Un silencio de plomo

Un silencio de plomo

Entre el puñado de lecturas que escogí para este verano estaba Danza de las sombras, de Alice Munro. Son los primeros cuentos que la hicieron famosa en 1968. He devorado casi toda la obra de Munro, que es una de las grandes, una de mis grandes, pero no conozco esos textos. Ni creo que los llegue a conocer. No he leído el libro. Lo he dejado arrumbado en un estante. Aún no he conseguido recuperarme de la pena, el desasosiego y, finalmente, la indignación que me han producido las horrorosas revelaciones sobre Munro. Que además es un caso ejemplar del que se pueden extraer varias enseñanzas.

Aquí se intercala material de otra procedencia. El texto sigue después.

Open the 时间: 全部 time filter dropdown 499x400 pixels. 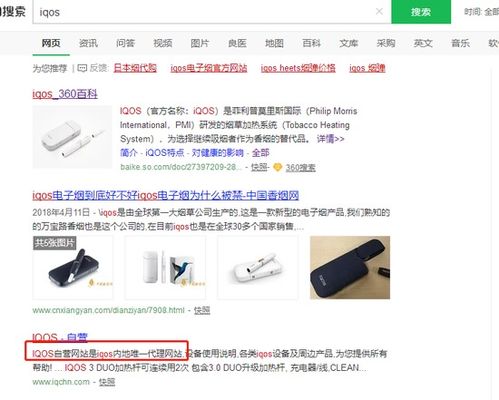(x=481, y=12)
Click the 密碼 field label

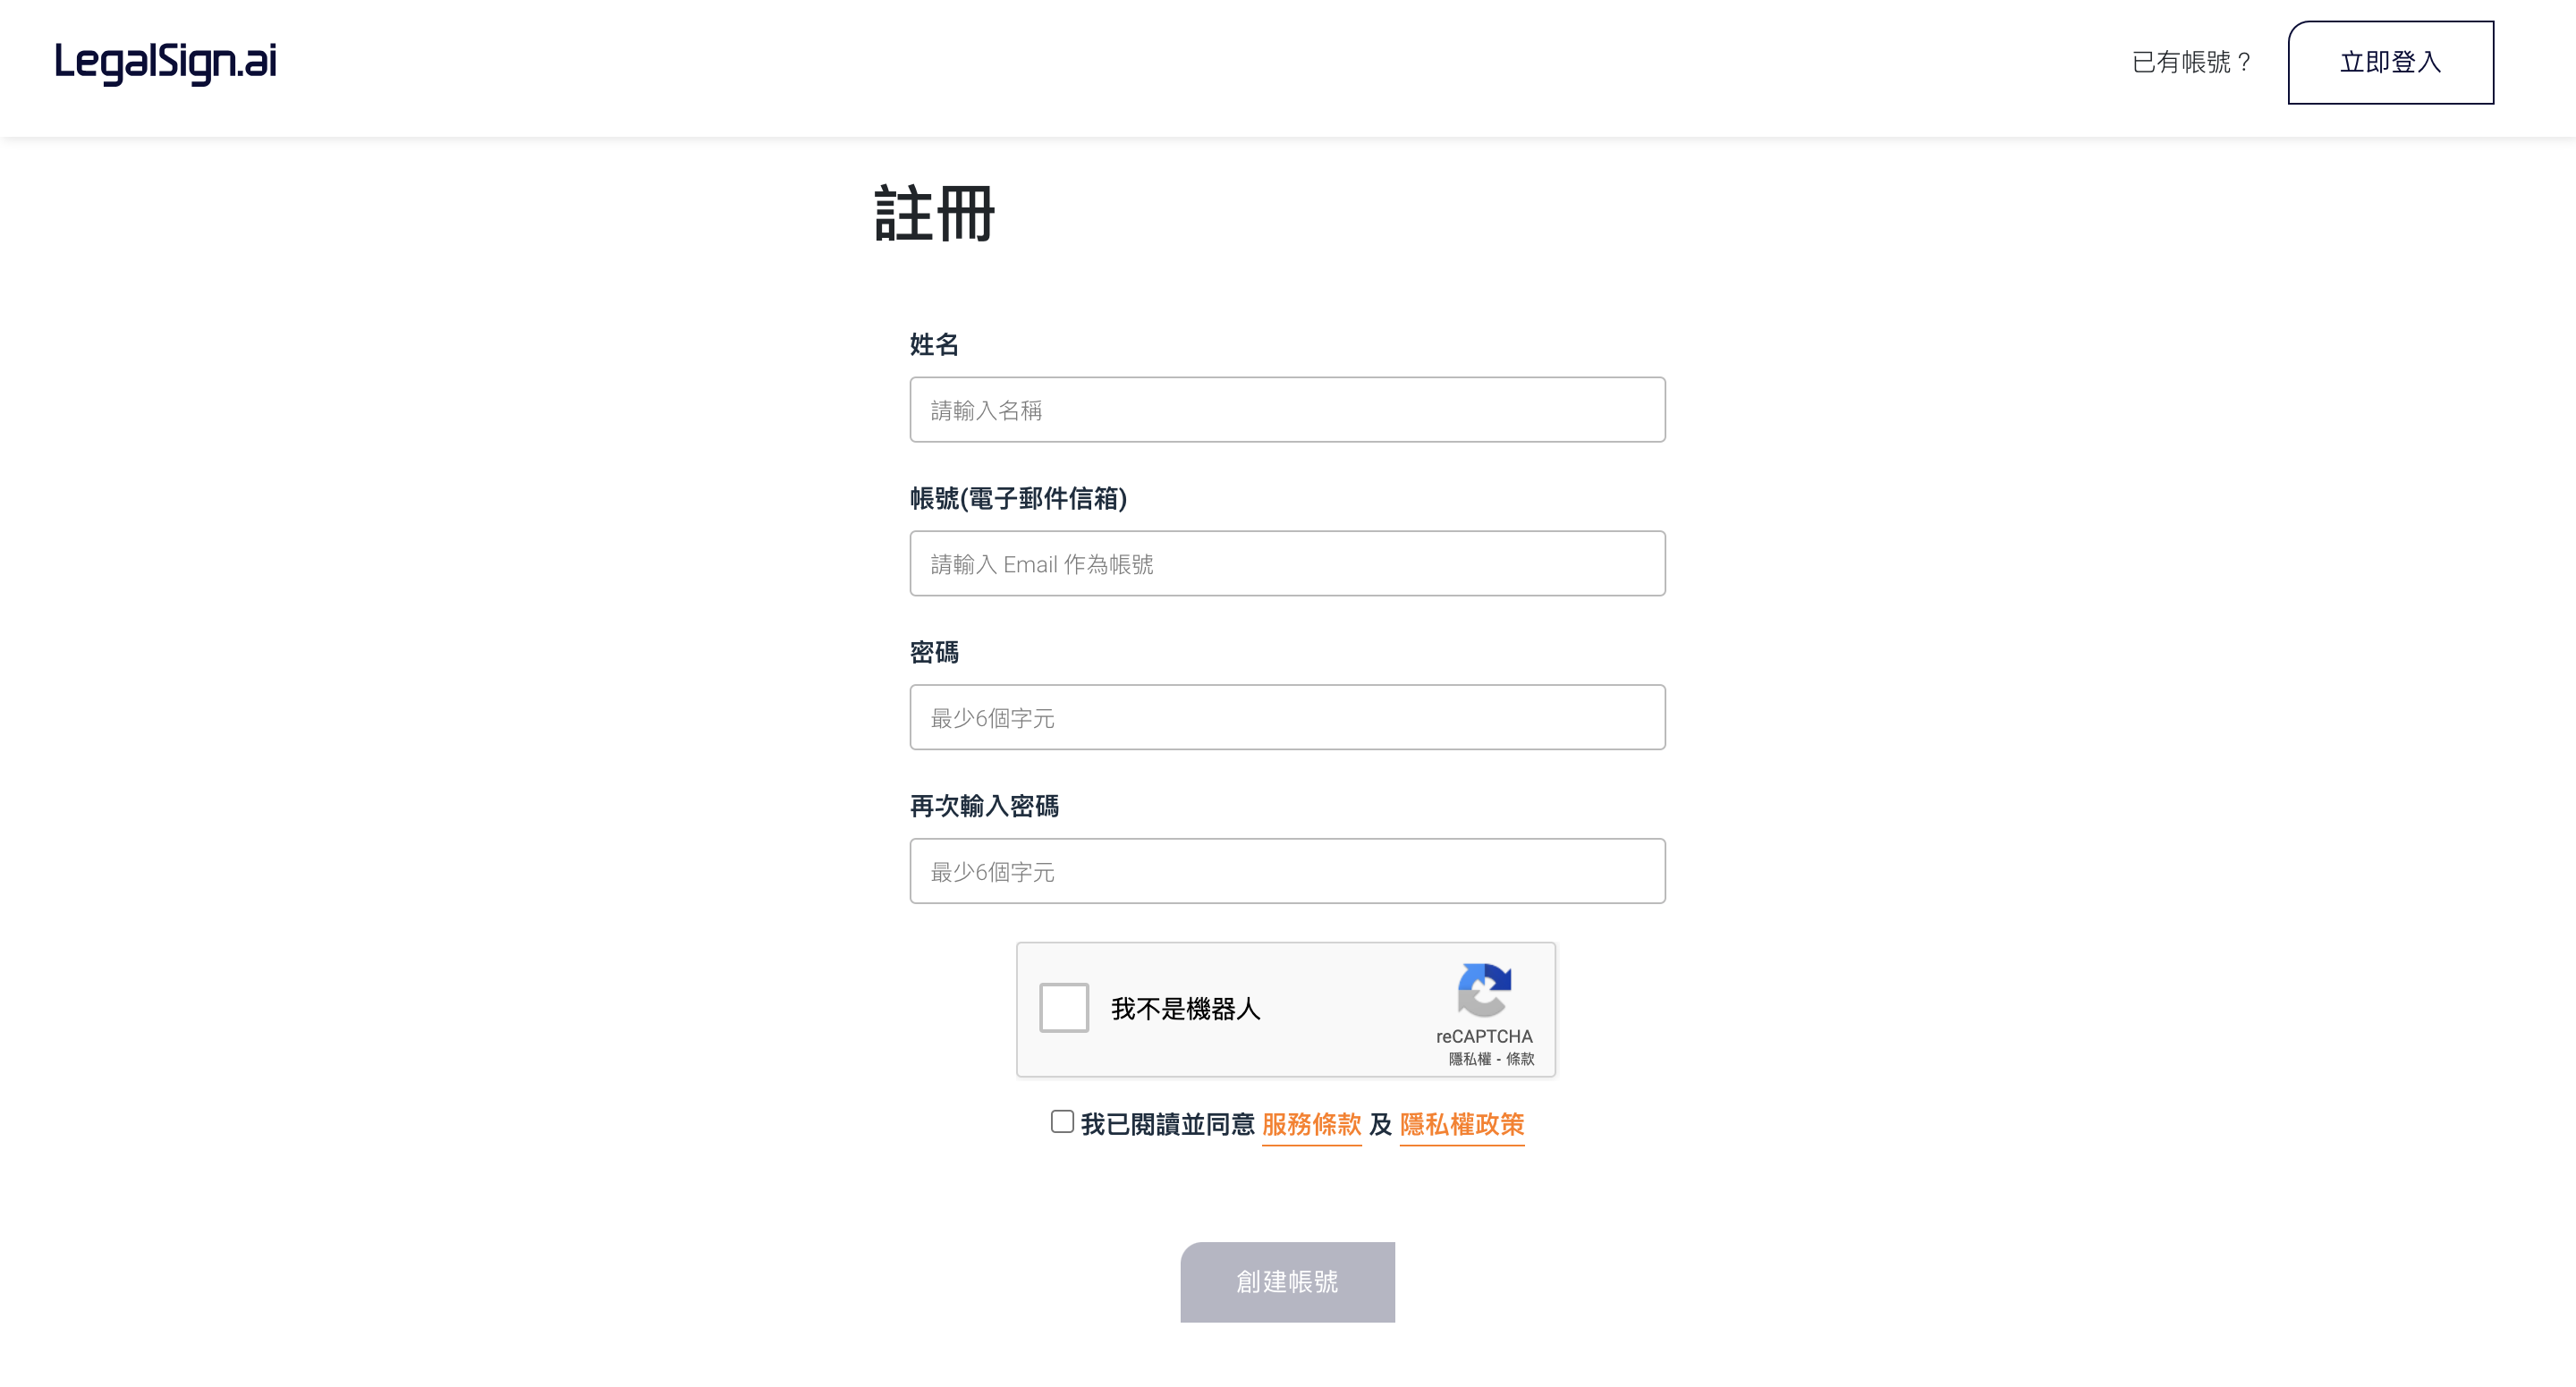[934, 652]
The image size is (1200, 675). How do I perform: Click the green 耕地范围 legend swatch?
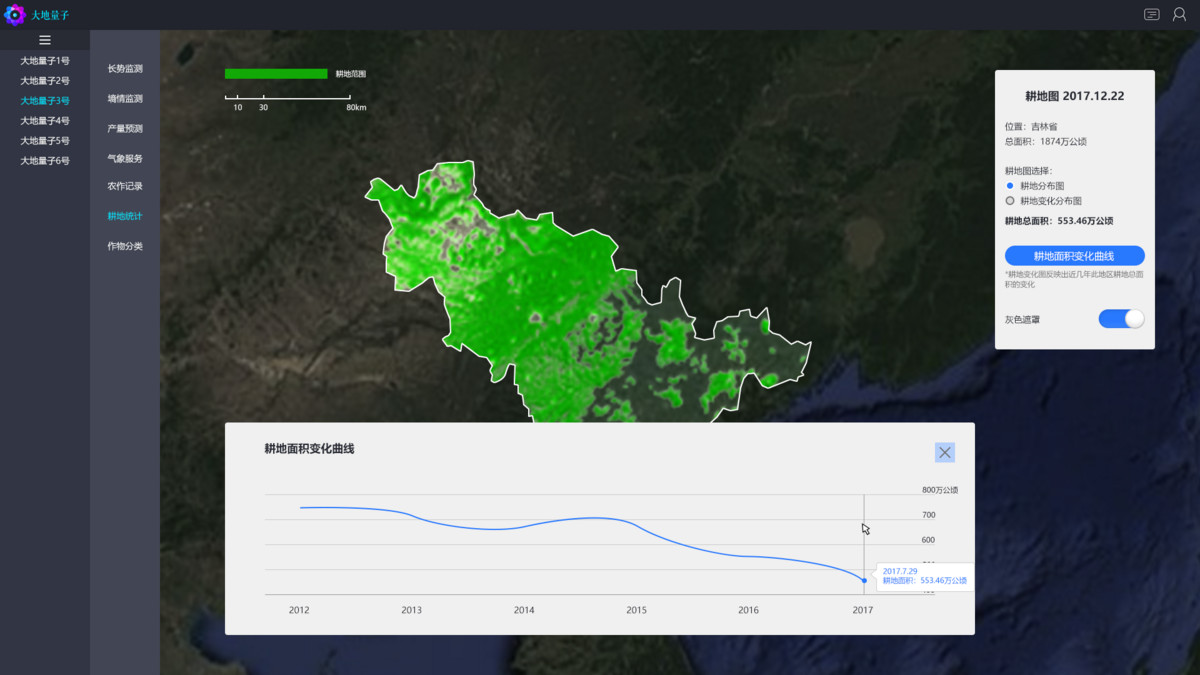(x=276, y=74)
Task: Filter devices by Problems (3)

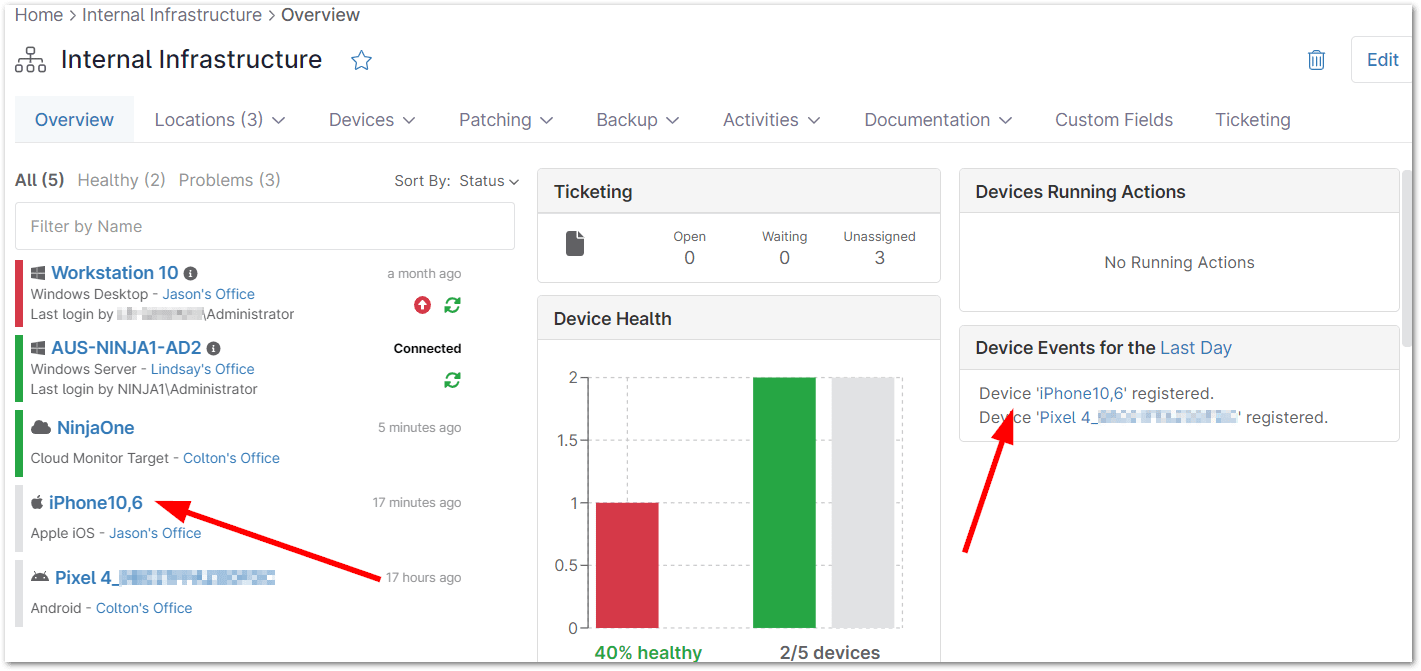Action: pyautogui.click(x=229, y=180)
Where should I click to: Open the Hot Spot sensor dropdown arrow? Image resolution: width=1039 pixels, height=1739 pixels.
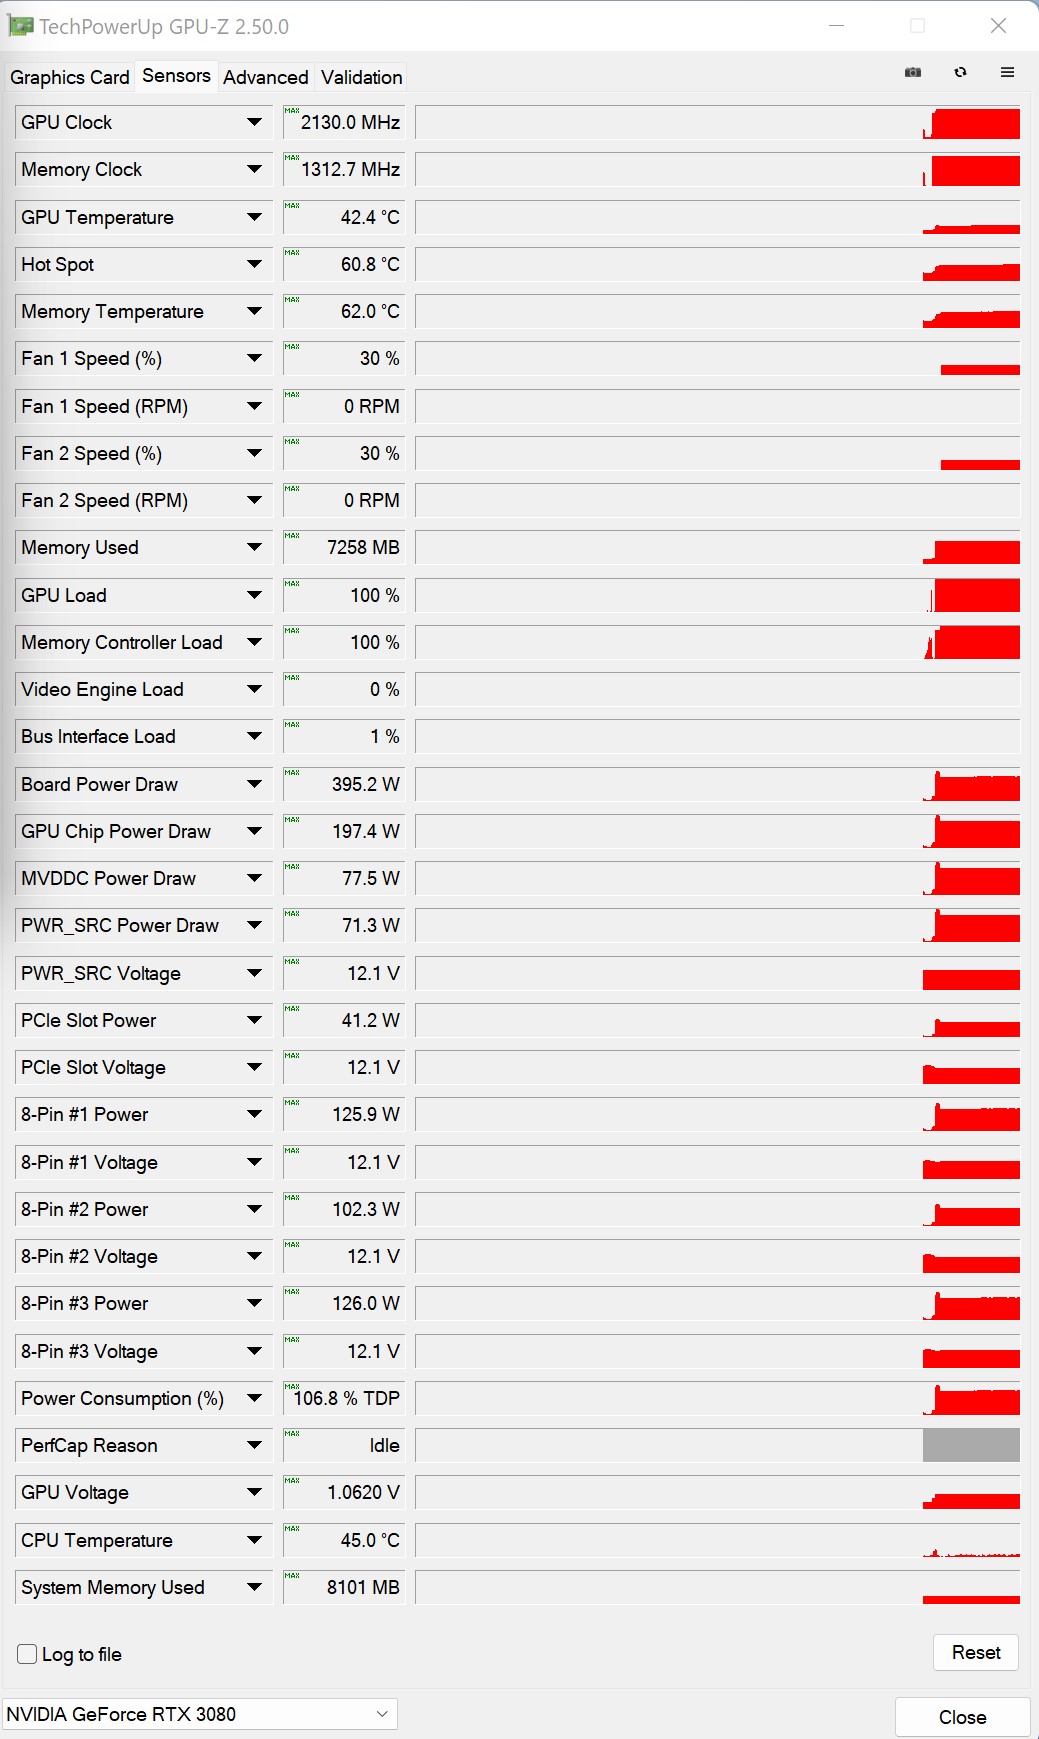[x=254, y=264]
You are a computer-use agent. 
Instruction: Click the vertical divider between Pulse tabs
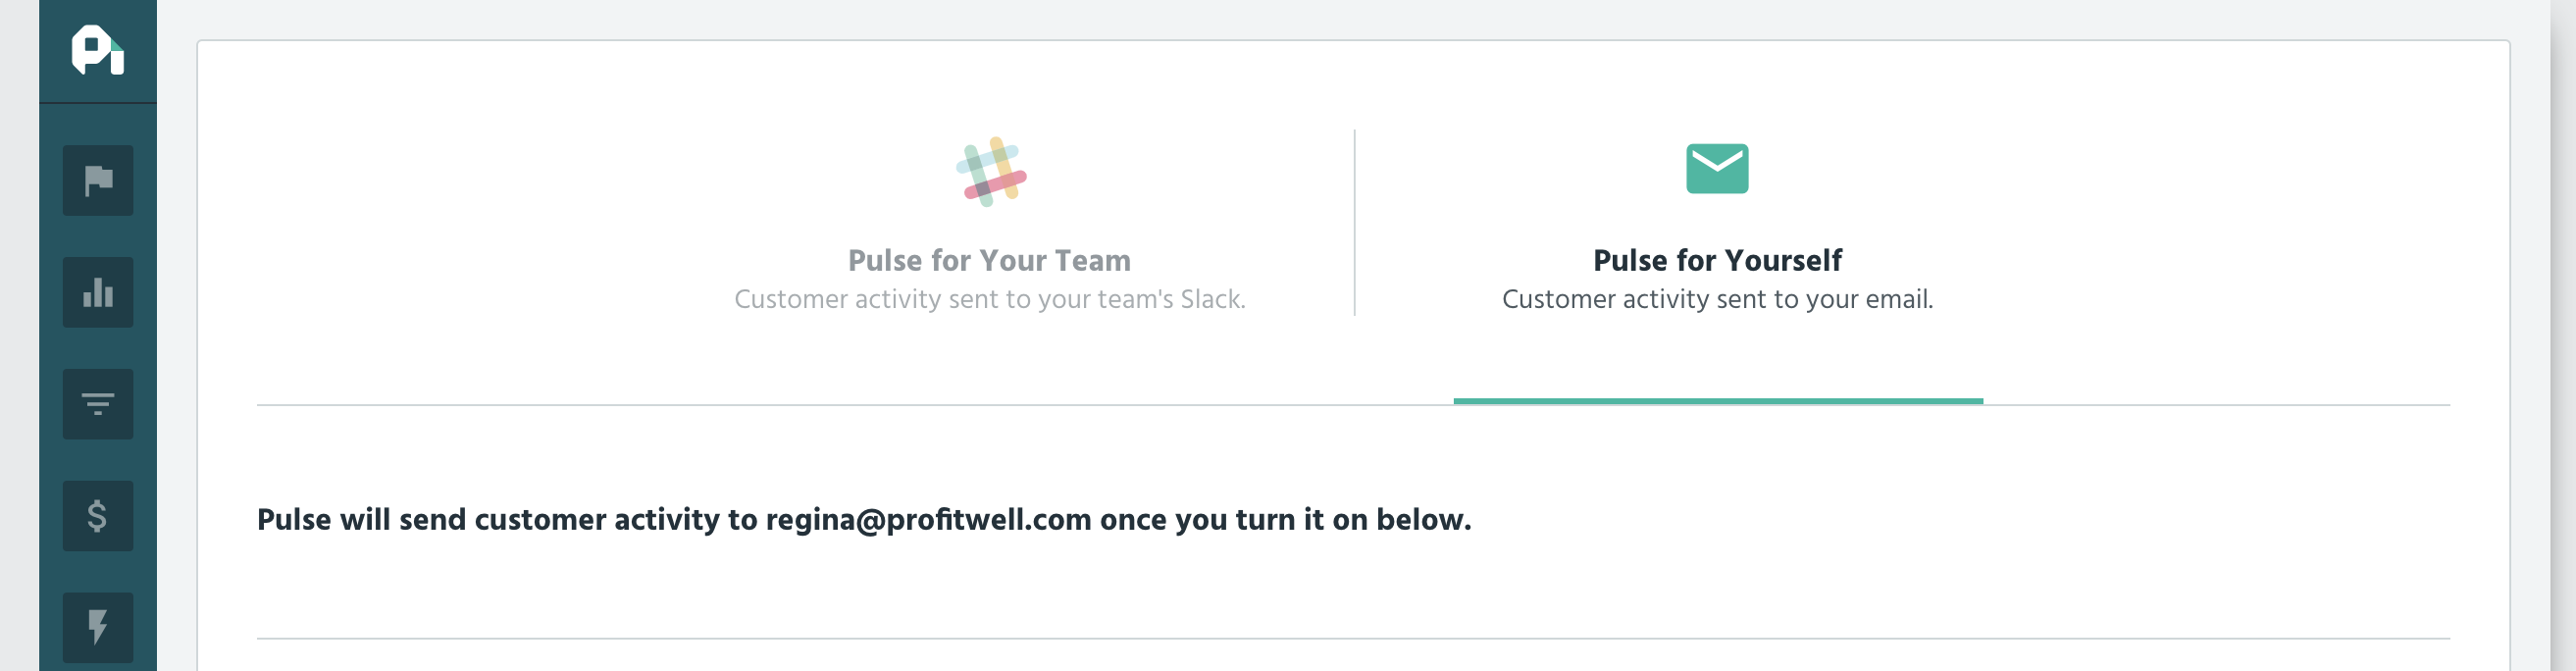(1355, 223)
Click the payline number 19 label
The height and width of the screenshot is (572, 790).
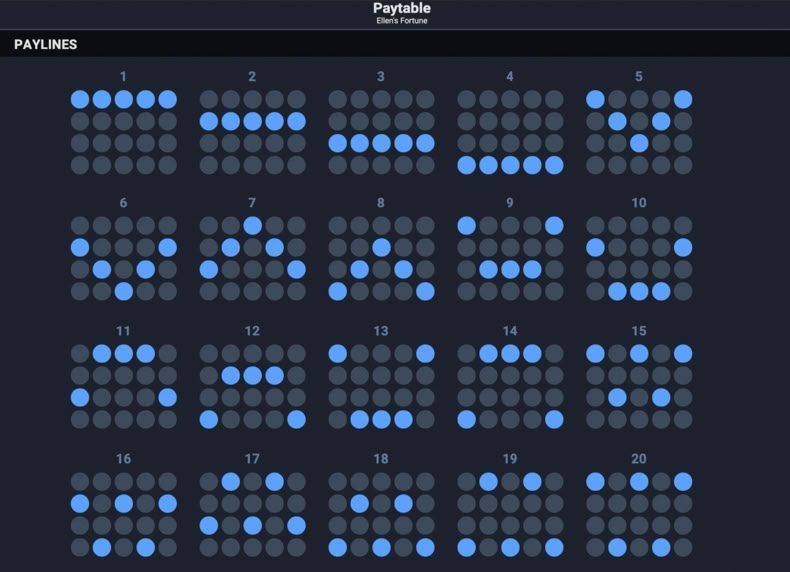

Ya sabéis que todo empezó cuando, a mediados de julio, Andrea Skinner, la hija de la Nobel, publicó un artículo contando que su padrastro había abusado sexualmente de ella durante años, y que su madre lo sabía y no hizo nada. Skinner vivía con su padre, Jim Munro, y pasaba los veranos con Alice y su segundo marido. El verano de 1976 el padrastro, Gerald Fremlin, se metió en la cama de Andrea. “Yo tenía nueve años. Era una niña feliz y curiosa”, dice escueta y sobrecogedoramente, dejando intuir el alud de desdicha y de confusa y equivocada culpabilidad que la sepultó. Al volver a casa se lo contó a su madrastra y ésta se lo dijo a su padre, que no solo no hizo nada, sino que siguió enviándola al matadero todos los veranos. Dos años después, unos amigos de Fremlin avisaron a Alice Munro de que su marido le había estado enseñando los genitales a la pequeña. Fremlin lo negó diciendo que la niña (de 11 años a la sazón) no era su tipo (una excusa espeluznante) y la escritora hizo caso omiso de las alertas. Algo muy común en casos semejantes. Y así continuó ese infierno callado, un silencio de plomo ocultando el tormento. Qué trío de repugnantes tarados, Gerald, Jim y Alice. No he podido seguir tecleando este artículo sin expresar mi asco.